For many children (like many adults), food is a sensory experience. Hence the contributing reason to why we’ve gone to great lengths to make our children’s food look fun and alluring while at the same time tasting good. A feast for the senses if you will, such as meatloaf muffins with mashed potato frosting, or baby bird meatballs resting in a nest of spaghetti, or one of my favorite go-to food aesthetic: Mummy dogs. Just log on to Pinterest and search for: “fun food ideas for kids”. Prepare to be bewildered and amazed all the while feeling slightly horrible about yourself. Regardless, don’t feel bad if you haven’t paddled in food cross-dressing fetishes. Some children enjoy food without the seduction of frills and flourishes. They don’t need to derive hunger cues from a banana wearing a raisin spectacle, mustache, and top hat while dancing on a peanut butter monkey. Nor do they require their shrimp entrée to be dancing in a conga line boarding a noodle train with pea rocks strewn about. Can you picture all the Pavlovian humor potential here? Sheesh, I see a mouse’s face and I’m suddenly salivating for pancakes!

Beside my aforementioned area of eating temperaments in mainstream children, there are some other types as well. Among these temperaments is starting with the lovely unicorn children. You know…the low maintenance ones? The ones you don’t have? The same children who slept through the night within a week of being born and potty trained themselves at 16 months? The ones who will eat anything, anywhere, and at anytime without the two-minute tap dance solo with begging (okay threatening) petitions. Food is in harmony with the senses just as it should be. Lucky them. I bet their mothers do daily Kagels as well.

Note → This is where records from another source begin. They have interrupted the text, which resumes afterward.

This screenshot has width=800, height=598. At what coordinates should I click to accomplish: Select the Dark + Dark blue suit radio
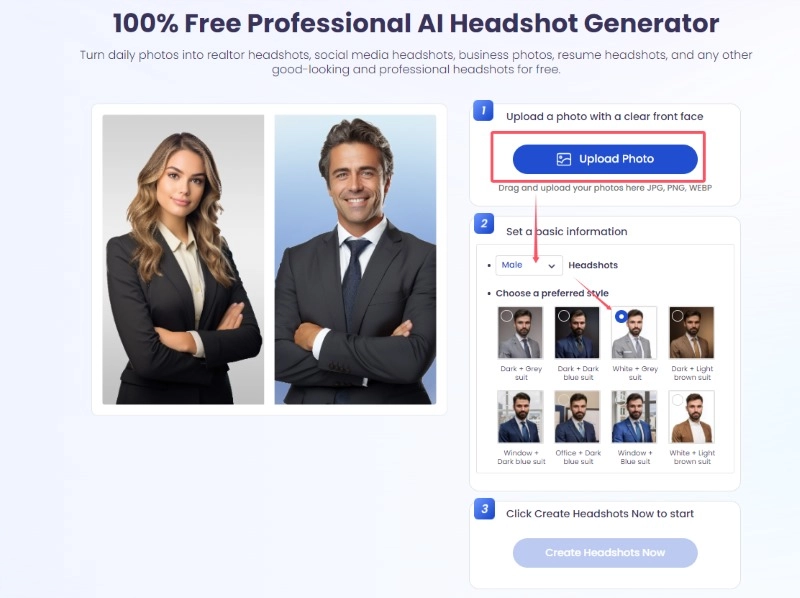coord(563,316)
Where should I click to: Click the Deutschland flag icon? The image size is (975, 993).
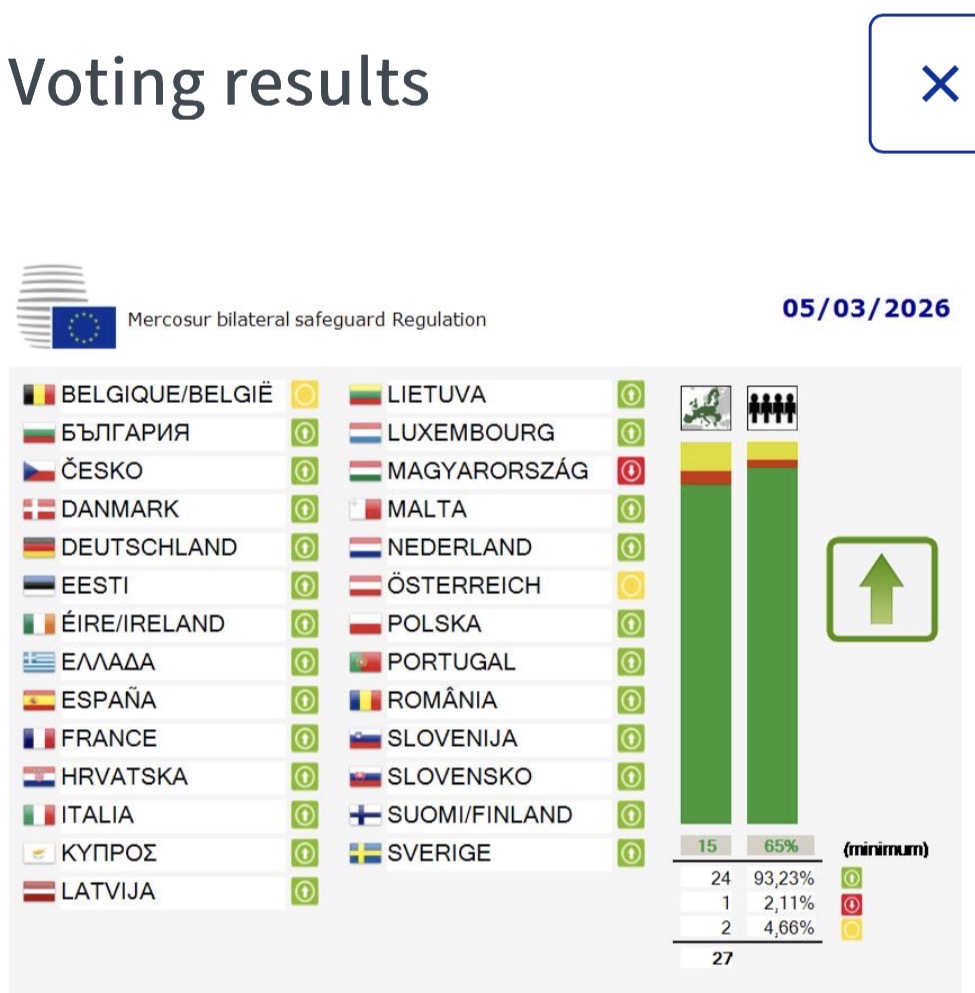pos(38,548)
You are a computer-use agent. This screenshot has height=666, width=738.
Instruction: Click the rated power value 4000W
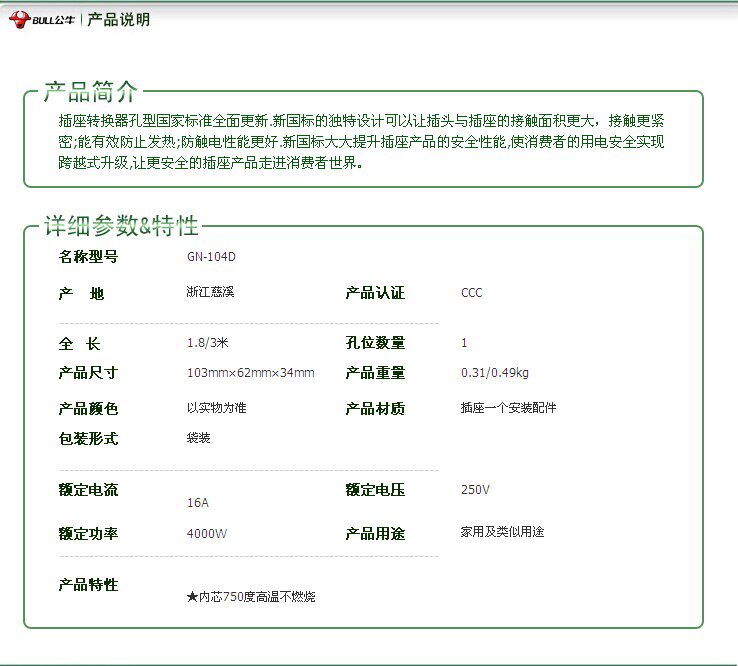tap(207, 534)
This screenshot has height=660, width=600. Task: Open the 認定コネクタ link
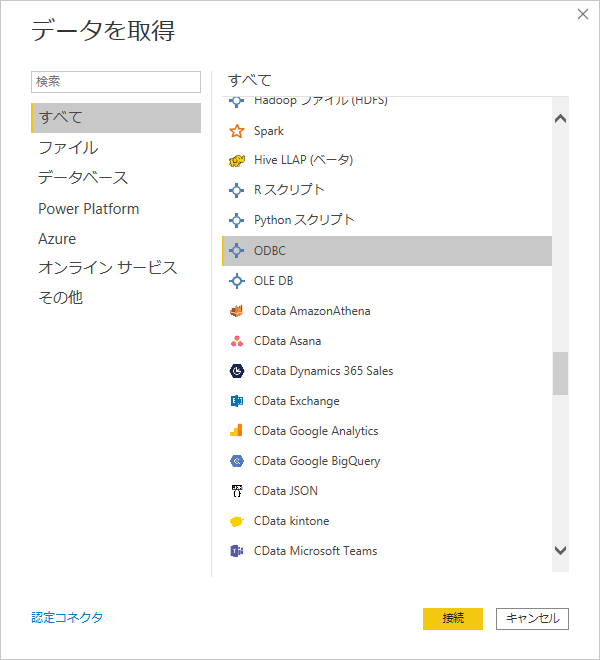point(67,617)
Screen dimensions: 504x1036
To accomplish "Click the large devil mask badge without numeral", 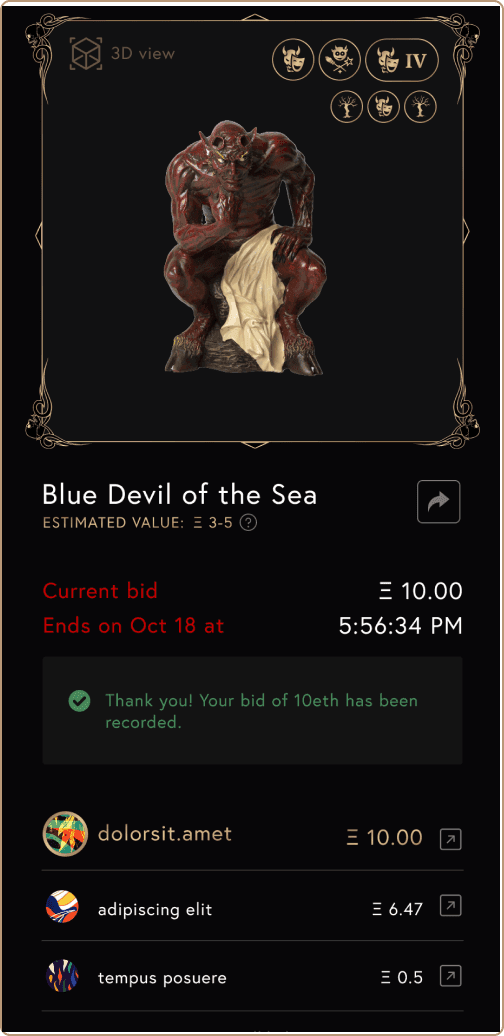I will (294, 60).
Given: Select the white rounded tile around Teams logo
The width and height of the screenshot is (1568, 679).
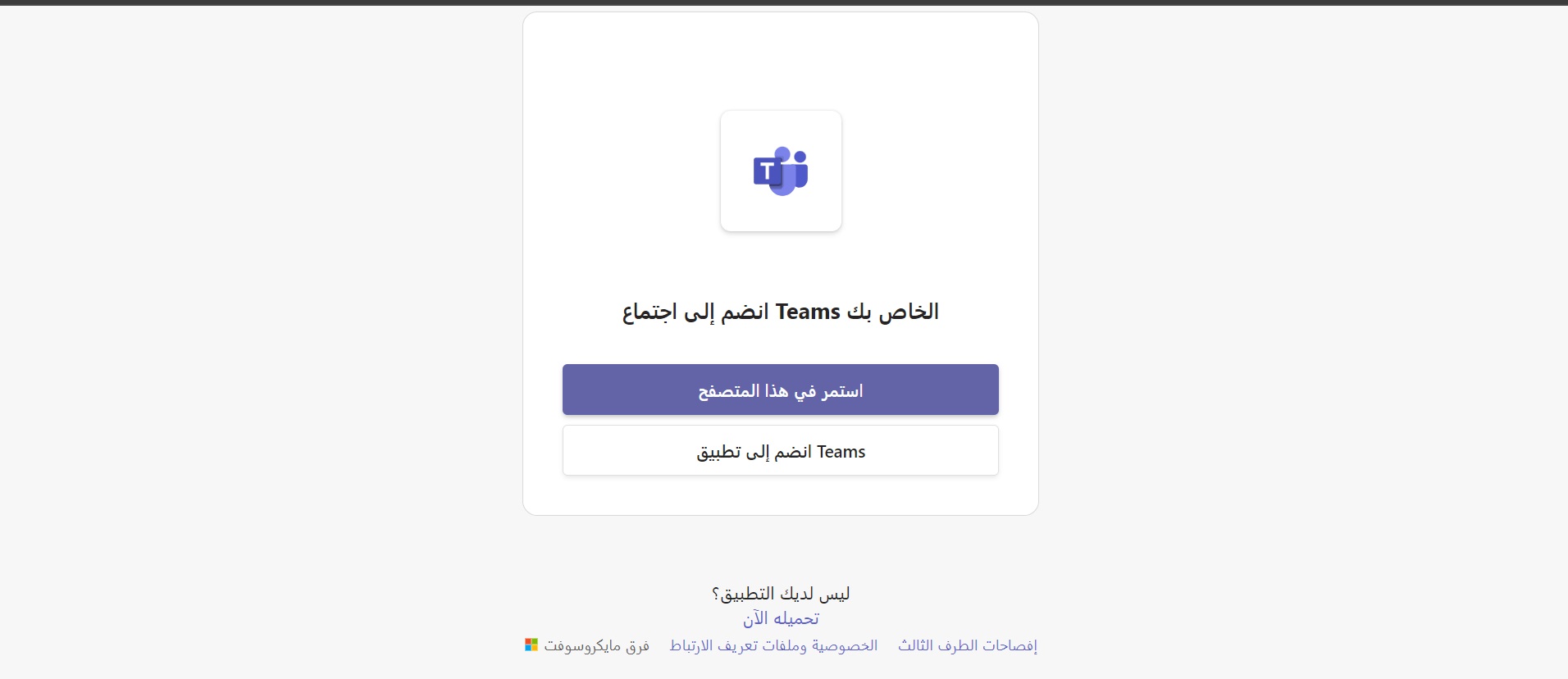Looking at the screenshot, I should (x=781, y=171).
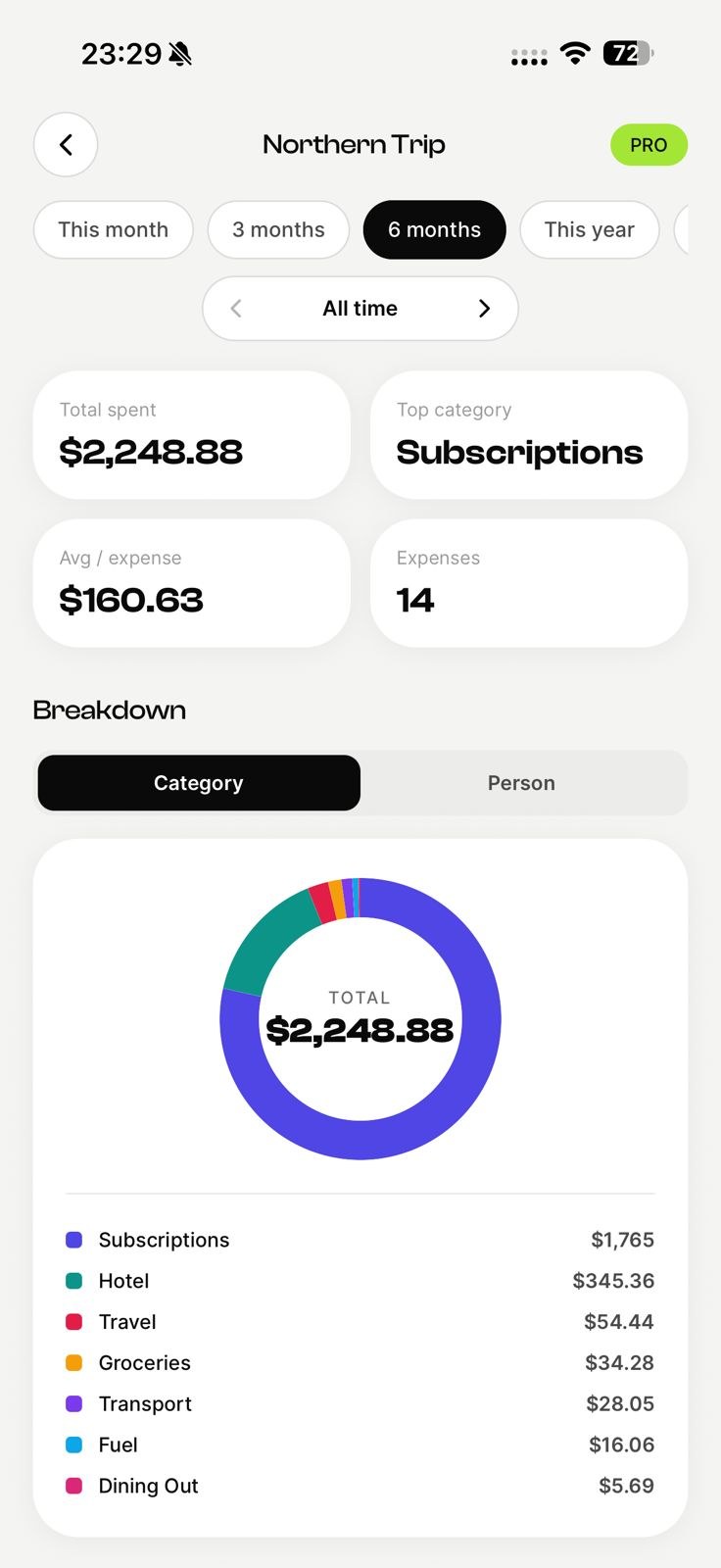Tap the back arrow button
Screen dimensions: 721x1568
[x=66, y=145]
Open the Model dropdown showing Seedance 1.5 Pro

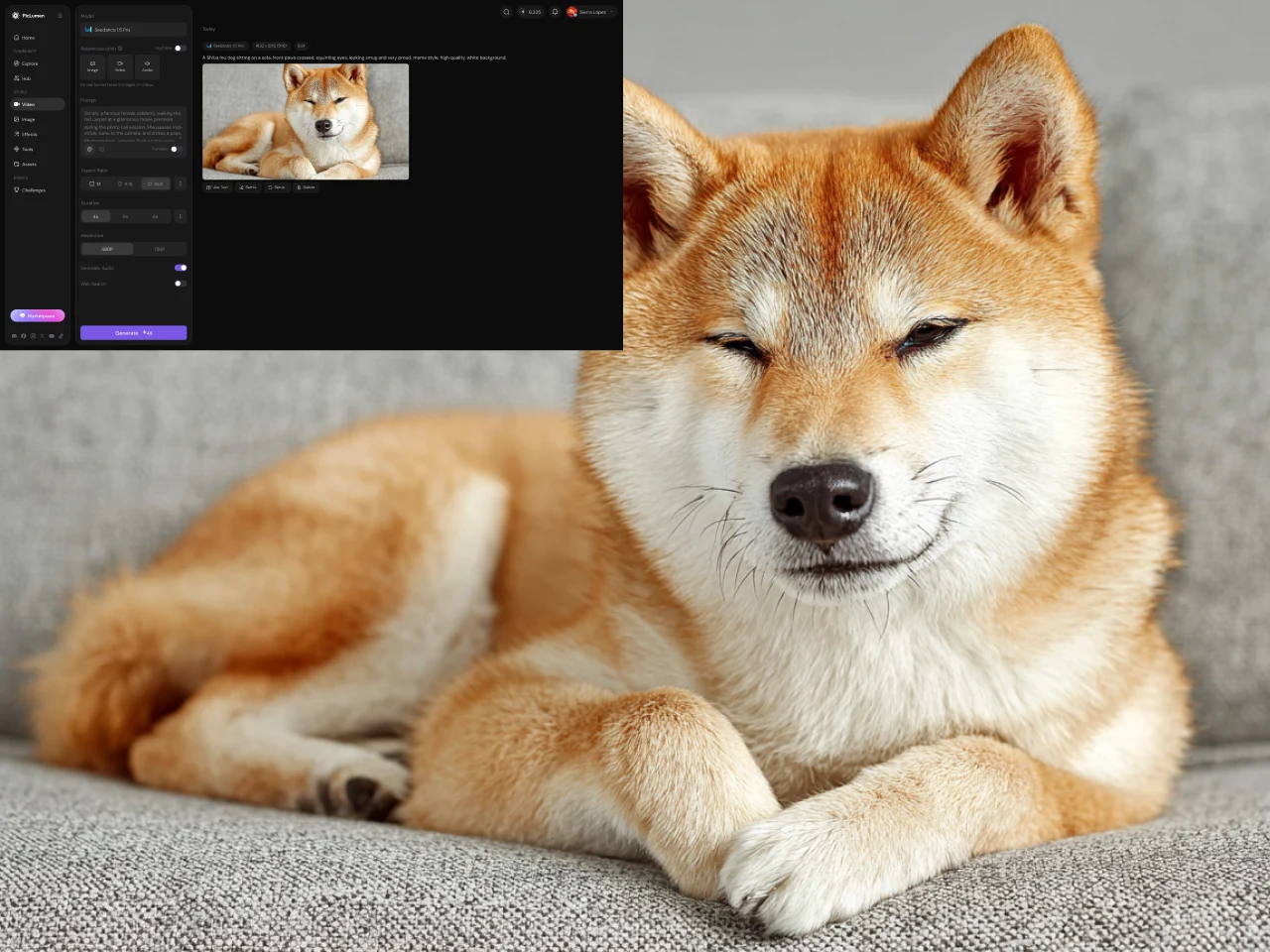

On the other hand, there is a subset of children who enjoy food to the point of addiction. These are the eating habit outliers that require mindfulness eating habits the most. These are the children with the propensity for obesity and food additions. And I do believe that obesity is a form of addition. Its etiology and roots lay in the same neurological nursery along side other forms of addition (e.g. alcohol, drugs, gambling, sex, etc.). Here, parents do have their work cut out for them, as they will have to monitor many of their child’s eating habits all the while removing the taboo of food in order to avoid falling into the forbidden romance trap with food. The parents of this subset will have to address many of their own predispositions and track behavioral triggers in their children.

Conversely to that temperament, there are the highly selective and intense sensory eaters. From hunger strikers to “how-are-you-still-living?!”–Children. Behaviorists have tried to tackle this texture and taste issue with some success by installing a positive reward contingency system (Take a bite of green bean, get an M&M, take a bite of mashed potatoes, get an M&M). Although this works with some children, it’s not a one-size fits all approach. Some children do not comply with this motive and would rather refuse all access to toys and treats to avoid taking a bite of a hamburger. Let me remedy, it’s a sensory issue. For many reasons still unknown to us, the taste and texture doesn’t feel right to them. Do not grieve over him not experiencing the ambrosia of what is called “a burger”…he may someday, but all senses point to “no” at this time. To this, I say do your best, get calories in as much as you can, keep exposing new nutritional foods but allow at least one meal a day where they can eat what they want. Have at it darling.

As I rest my case, let me just repeat what my dear depression era grandparents often endorsed when it came to food: “Everything in moderation”. Most of us are trying our best and it’s okay to indulge in a whipped cream shot straight from the can from time to time. Find the dietary balance that reflects common sense within your household. Do what works using your best judgment and trust that judgment. I say let’s give ourselves a break, shed the guilt, and let them eat fries.